Does this mean that their P complexity class contains only languages that are composed of yes-instances, i.e. languages recognised by $M$, consisted of $x$ strings such that $M$ always halts in accepting state for every of them as an input?

Yes, that's what the definition says. It also says a little more: the language recognised by $M$ doesn't include any of the "no" instances.

What about input that also causes halting, but in rejecting state $q_{n}$?

If a machine runs in polynomial time, it halts for all inputs. Thus, for any given input, the machine either accepts or rejects. The whole point is that the Turing machine tells you exactly which inputs are in the language and exactly which inputs are not. If the machine rejects an input, that input isn't in the language.

Shouldn't these be also in PTIME?

This is a category error. P is a class of languages, not inputs.

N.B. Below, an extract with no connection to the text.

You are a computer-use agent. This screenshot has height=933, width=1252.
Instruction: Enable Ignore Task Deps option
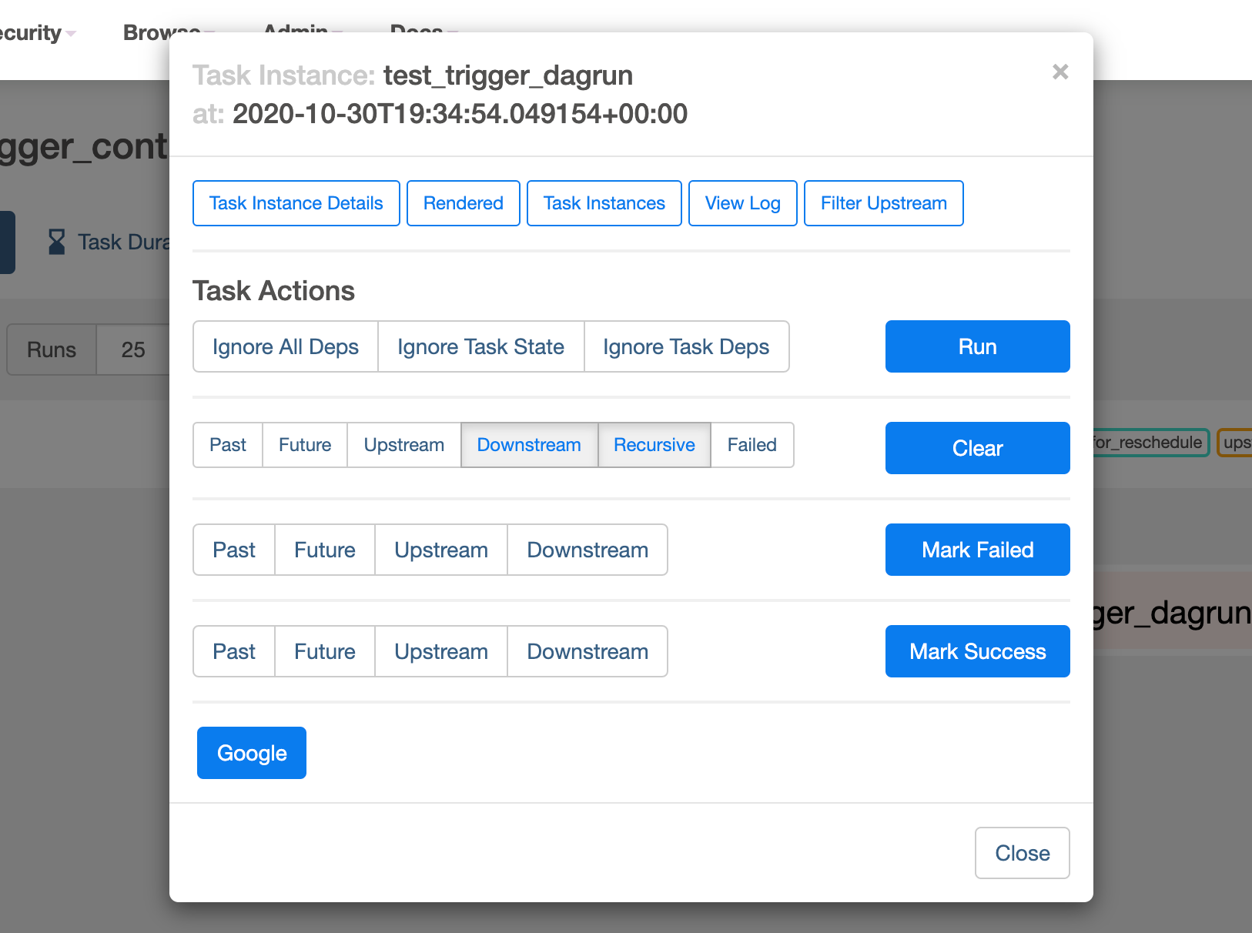click(x=686, y=346)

However, you might be thinking of the following. We could also define a language that is the set of strings rejected by some Turing machine that runs in polynomial time. Perhaps you're wondering why that language isn't in P? Well, it is, because it's also the set of strings accepted by some polynomial-time Turing machine. Just take the machine that defines the language by rejecting and modify it so that every instruction "go to the accepting state" becomes "go to the rejecting state" and vice-versa. Now you have a Turing machine that defines the language you're interested in, but defines it by acceptance.

Answer 2

As you remark, inputs that halt in a rejecting state should also take polynomial time for $M$ to be a polynomial-time DTM.

Note that the running time $T_M$ as defined in your question is indeed defined as the maximum over the running time of Turing machine $M$ for any size-$n$ input (namely, the running time for any $x \in \Sigma^*$ with $|x| = n$).